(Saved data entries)
◆ ◆ ◆ ◆

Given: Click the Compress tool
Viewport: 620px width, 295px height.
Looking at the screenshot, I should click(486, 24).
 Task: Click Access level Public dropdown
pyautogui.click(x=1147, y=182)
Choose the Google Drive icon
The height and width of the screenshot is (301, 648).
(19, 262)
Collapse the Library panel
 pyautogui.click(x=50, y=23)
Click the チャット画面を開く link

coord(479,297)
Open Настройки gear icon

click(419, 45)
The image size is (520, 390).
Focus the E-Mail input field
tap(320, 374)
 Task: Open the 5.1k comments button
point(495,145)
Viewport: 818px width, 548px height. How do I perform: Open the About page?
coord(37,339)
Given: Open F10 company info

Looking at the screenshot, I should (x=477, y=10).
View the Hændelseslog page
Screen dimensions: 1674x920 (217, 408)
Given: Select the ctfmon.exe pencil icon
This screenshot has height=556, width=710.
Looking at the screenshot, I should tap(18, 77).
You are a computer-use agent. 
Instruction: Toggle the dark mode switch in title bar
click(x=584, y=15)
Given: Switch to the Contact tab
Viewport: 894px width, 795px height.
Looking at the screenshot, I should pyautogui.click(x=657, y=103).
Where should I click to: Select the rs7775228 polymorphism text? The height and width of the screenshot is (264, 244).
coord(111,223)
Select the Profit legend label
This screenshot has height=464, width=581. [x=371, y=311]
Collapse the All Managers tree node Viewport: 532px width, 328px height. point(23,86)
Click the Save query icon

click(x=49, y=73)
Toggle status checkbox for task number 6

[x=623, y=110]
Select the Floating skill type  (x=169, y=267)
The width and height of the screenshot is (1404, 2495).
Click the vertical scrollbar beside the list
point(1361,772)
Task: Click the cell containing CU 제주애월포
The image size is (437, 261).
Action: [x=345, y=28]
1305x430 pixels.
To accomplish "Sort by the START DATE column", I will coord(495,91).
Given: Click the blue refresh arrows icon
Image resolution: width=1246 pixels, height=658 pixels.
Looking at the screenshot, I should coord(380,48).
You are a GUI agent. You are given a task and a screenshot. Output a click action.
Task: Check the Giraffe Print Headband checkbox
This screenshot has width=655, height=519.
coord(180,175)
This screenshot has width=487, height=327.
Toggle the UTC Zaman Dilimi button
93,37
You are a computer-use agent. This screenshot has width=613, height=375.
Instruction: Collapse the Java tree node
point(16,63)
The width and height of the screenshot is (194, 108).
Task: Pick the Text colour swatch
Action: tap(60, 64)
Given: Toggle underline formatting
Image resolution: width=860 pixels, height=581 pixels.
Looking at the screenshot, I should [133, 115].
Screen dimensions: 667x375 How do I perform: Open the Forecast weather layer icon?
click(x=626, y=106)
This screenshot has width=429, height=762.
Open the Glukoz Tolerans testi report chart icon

◆ ◆ ◆ ◆

Exercise
All lines from the one containing "You are a computer-use agent. This" through the last line of the data, both included, are to be retyped exactly, and no other line belongs in the answer.

Answer box
You are a computer-use agent. This screenshot has width=613, height=375.
Instruction: Collapse the Java tree node
point(16,63)
The width and height of the screenshot is (194, 108).
Task: Pick the Text colour swatch
Action: tap(60, 64)
Given: Toggle underline formatting
Image resolution: width=860 pixels, height=581 pixels.
Looking at the screenshot, I should [133, 115].
Screen dimensions: 667x375 How do I perform: Open the Forecast weather layer icon?
click(x=626, y=106)
This screenshot has width=429, height=762.
Open the Glukoz Tolerans testi report chart icon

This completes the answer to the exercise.